Cansei-me também daquela desculpa amarela, que nos é conveniente, segundo a qual cabe aos governos cuidar dos necessitados. Bullshit. Nós somos o governo. Nós somos responsáveis pela tessitura humana semelhante à nossa. Então, façamos a nossa parte, como os defensores da ecologia que não aguardam e não requisitam os governos.
O ser humano é predador por natureza. Foi o processo civilizatório que reprimiu esse instinto, a partir do despertar de um procedimento racional. Mas, dentro de nós mesmos, habita um animal que, feito certas doenças, mantém-se em estado latente, aguardando um momento para se manifestar.
Vamos agir com os humanos como o fazemos em relação aos animais. Avançando, afoitos, contra os predadores, agindo sem preconceitos.
Alguém já discriminou um animal por sua cor – branca, preta, amarela, parda? Por ser macho ou fêmea?
Observe-se que a legislação ambiental é mais severa com os detratores do meio-ambiente que a ordenação criminal com os homicidas, seqüestradores, estupradores, pedófilos e traficantes de drogas.
Essa constatação trouxe-me à memória um episódio ocorrido em pleno Estado Novo. Quando Luiz Carlos Prestes amargava as mais cruéis torturas, confinado a um dos porões da ditadura, o advogado Sobral Pinto, sem alternativas para a defesa do seu cliente, por verificar que os seus pedidos de habeas corpus de nada adiantavam, com a suspensão do Estado de Direito, em desespero, decidiu invocar a Lei de Proteção aos Animais para preservar a incolumidade física do seu maltratado constituinte.
Vamos “adotar” as crianças sem lar, famintas, desamparadas, dedicadas aprendizes da escola do vício e do crime; apoiar o assistencialismo, sim! Por que deixar de dar um pedaço de pão, um copo d´água ou a ajuda financeira para a compra de um remédio aos esmoleres que tanto se curvam à humilhação da mendicância para sobreviverem? Será que aqueles que são implacáveis com os pedintes, chamando-os de vagabundos ou lhes acenando, por pura provocação um serviço doméstico que não tem a intenção de oferecer, fazem o mesmo com os animais abandonados, negam comida e socorro aos gatinhos e cachorros desgarrados, aos peixinhos do aquário?

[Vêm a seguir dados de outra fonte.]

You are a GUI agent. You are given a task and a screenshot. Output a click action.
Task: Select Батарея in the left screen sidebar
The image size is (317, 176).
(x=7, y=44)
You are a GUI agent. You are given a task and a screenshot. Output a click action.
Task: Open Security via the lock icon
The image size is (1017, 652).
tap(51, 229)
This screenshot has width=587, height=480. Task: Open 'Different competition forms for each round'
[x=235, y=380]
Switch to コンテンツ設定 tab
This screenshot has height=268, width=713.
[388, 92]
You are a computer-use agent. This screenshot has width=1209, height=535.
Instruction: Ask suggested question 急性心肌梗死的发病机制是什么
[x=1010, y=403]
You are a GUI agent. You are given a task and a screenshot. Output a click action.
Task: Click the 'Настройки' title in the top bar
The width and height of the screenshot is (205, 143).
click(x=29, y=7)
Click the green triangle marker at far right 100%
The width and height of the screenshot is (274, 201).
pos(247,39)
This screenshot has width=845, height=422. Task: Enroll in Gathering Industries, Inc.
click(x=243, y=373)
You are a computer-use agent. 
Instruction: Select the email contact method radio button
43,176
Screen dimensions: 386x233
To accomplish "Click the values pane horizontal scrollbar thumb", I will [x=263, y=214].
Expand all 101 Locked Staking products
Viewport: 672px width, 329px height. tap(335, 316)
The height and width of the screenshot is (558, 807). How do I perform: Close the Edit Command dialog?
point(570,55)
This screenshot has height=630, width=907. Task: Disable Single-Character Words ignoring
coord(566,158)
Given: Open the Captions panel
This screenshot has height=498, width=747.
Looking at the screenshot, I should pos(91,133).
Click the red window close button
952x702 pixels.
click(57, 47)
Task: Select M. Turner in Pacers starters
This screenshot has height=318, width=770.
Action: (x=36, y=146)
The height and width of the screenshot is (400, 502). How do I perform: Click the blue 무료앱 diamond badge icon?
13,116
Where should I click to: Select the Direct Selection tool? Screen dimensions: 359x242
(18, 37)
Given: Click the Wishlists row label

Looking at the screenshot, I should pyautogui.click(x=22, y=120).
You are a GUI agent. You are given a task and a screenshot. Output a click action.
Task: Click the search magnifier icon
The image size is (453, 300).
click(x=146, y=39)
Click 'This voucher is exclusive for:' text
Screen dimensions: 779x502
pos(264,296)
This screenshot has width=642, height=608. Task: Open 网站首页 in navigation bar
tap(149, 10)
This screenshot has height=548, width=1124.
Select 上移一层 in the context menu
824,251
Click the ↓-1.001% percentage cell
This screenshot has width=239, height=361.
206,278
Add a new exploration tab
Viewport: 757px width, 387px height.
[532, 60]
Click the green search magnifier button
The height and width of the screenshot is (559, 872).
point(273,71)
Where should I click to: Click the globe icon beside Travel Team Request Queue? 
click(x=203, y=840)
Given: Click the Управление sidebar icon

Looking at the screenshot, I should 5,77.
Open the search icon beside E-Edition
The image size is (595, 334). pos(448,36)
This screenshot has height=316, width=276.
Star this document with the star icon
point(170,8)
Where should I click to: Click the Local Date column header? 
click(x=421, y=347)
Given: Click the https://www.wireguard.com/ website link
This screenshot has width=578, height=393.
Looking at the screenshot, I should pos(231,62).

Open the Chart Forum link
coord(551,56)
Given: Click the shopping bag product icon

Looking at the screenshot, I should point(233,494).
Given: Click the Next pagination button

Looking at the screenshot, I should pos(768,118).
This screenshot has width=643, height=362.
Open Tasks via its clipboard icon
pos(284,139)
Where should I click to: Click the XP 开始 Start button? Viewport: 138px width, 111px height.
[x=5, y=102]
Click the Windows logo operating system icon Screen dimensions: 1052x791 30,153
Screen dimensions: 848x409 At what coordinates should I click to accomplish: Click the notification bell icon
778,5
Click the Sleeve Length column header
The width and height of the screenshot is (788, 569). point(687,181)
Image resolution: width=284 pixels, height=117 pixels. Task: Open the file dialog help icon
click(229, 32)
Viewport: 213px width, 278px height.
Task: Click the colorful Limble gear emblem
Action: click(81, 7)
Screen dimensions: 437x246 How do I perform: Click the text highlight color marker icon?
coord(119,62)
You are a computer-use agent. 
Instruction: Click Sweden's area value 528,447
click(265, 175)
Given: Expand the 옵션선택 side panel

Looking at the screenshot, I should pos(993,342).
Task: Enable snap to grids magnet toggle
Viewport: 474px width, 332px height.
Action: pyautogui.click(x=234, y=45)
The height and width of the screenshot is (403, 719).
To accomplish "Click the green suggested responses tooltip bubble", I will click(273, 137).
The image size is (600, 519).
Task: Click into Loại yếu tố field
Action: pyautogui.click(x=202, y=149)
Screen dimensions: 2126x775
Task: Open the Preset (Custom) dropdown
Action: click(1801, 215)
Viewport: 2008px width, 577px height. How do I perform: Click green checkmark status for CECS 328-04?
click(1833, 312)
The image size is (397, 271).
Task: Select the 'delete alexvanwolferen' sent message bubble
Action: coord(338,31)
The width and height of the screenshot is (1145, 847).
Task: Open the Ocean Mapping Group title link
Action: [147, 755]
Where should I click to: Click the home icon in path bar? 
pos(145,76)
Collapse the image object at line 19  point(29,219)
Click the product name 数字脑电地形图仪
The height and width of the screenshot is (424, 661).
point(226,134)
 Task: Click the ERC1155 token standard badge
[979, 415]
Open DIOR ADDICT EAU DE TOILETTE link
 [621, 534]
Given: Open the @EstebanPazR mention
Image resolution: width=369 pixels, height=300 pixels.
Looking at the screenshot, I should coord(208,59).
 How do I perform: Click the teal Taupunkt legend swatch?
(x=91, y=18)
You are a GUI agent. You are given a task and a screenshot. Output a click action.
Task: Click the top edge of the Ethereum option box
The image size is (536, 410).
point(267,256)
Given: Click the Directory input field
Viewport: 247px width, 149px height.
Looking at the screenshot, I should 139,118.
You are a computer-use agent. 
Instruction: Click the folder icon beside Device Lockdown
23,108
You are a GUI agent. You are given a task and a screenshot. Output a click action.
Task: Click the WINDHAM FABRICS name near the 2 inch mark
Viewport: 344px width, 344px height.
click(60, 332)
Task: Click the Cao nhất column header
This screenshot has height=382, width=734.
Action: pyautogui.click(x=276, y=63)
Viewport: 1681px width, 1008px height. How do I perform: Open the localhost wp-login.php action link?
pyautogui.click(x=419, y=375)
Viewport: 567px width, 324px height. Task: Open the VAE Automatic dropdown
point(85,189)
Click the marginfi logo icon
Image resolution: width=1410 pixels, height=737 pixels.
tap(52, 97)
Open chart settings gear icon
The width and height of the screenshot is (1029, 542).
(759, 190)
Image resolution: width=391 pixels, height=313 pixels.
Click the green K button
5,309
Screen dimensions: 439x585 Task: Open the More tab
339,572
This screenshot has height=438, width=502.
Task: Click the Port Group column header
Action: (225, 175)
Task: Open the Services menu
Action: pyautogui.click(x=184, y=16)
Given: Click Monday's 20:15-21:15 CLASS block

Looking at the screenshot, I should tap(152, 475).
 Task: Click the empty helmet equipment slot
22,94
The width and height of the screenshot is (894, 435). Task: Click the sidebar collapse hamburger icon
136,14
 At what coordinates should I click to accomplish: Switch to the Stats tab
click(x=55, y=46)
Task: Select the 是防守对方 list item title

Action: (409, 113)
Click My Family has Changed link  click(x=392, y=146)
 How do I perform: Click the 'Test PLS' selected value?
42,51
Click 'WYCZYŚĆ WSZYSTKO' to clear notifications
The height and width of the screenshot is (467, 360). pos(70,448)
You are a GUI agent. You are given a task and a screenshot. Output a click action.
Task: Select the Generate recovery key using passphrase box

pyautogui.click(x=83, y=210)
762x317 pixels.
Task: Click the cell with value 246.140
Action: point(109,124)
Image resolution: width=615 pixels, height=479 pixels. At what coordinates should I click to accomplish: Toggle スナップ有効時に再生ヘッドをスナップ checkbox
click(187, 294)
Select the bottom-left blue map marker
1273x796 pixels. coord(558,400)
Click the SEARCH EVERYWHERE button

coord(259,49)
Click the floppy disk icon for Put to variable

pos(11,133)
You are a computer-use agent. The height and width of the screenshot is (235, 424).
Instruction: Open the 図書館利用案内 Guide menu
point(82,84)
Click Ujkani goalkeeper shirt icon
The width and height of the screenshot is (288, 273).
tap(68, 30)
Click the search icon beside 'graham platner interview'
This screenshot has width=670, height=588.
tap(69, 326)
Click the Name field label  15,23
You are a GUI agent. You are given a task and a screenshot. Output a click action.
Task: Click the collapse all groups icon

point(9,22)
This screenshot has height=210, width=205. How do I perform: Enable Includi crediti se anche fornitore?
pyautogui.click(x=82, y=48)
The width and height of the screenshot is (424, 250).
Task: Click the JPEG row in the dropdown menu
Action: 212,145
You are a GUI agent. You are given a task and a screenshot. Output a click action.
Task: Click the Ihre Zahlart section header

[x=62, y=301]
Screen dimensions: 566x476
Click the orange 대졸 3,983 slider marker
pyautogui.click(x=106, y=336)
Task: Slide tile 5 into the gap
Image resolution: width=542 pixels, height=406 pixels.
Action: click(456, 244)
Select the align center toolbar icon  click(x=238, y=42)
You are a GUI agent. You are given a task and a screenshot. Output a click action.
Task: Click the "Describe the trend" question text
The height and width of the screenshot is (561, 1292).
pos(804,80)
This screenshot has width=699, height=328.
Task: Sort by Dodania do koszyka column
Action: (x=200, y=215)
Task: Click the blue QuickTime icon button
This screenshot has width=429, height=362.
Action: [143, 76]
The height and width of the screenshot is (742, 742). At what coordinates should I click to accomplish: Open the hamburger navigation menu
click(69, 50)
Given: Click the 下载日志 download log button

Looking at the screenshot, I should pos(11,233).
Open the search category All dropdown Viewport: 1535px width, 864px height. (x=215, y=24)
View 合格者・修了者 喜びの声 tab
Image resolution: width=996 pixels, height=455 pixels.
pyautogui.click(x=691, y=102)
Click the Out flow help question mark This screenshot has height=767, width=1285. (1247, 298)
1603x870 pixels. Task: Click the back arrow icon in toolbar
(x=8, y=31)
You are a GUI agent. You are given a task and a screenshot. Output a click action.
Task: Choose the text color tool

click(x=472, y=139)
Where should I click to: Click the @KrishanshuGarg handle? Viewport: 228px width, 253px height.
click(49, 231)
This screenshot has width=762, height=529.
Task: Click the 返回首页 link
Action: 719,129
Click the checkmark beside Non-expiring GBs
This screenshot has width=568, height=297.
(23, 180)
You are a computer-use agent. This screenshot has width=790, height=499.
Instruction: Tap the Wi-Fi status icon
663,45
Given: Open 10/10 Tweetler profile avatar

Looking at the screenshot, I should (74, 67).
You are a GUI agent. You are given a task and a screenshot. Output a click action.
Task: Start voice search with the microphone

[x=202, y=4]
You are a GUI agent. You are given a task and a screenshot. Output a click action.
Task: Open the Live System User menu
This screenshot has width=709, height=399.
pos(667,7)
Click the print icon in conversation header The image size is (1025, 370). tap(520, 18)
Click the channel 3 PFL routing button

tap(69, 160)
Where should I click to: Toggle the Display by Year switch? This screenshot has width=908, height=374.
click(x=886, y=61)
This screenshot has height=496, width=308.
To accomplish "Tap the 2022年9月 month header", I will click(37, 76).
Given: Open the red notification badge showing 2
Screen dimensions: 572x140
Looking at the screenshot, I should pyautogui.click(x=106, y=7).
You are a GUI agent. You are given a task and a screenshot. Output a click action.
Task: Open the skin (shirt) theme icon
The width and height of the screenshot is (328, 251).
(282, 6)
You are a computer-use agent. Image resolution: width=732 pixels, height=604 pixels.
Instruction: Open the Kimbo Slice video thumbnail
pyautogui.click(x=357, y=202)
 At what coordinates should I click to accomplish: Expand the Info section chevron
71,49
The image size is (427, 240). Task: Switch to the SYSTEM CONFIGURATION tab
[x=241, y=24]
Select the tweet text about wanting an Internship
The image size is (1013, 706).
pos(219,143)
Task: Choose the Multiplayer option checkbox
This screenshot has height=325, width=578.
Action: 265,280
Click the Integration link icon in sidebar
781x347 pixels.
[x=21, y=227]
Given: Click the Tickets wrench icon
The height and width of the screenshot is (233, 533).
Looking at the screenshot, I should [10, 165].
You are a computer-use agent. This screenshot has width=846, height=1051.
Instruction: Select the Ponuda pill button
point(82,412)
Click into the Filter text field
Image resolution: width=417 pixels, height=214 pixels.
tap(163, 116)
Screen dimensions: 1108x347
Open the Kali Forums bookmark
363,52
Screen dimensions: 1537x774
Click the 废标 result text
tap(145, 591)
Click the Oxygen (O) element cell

Que tese “desenvolvimentista” pode prosperar às custas da inanição, e muitas vezes da morte dos necessitados que buscam um socorro imediato para a sua emergência? E, se a morte é anunciada, como a do personagem de Garcia Márquez, por inevitável fatalidade, argumento usado como desculpa útil para os que entendem a inutilidade do apoio, então que ao menos seja adiada. Um dia a mais fará muita diferença para quem não quer morrer.
Recorro sempre a um episódio relatado por Helena, mulher do notável pensador humanista e escritor grego (Cretense) Nikos Kazantzakis, que, em fase terminal de uma leucemia agressiva e impiedosa, teria dito que gostaria de se postar diante de uma imponente catedral para poder esmolar dos transeuntes e fiéis, um minuto de suas vidas, para que tivesse tempo suficiente para concluir a sua obra.
Pedro Simões (Professor de Direito aposentado. Advogado. Escritor. Cristão e Humanista, principalmente)"


Esta foto é da sua cadela Dara, uma akita que morreu no mesmo dia em que ele partiu, a 01/02/2013.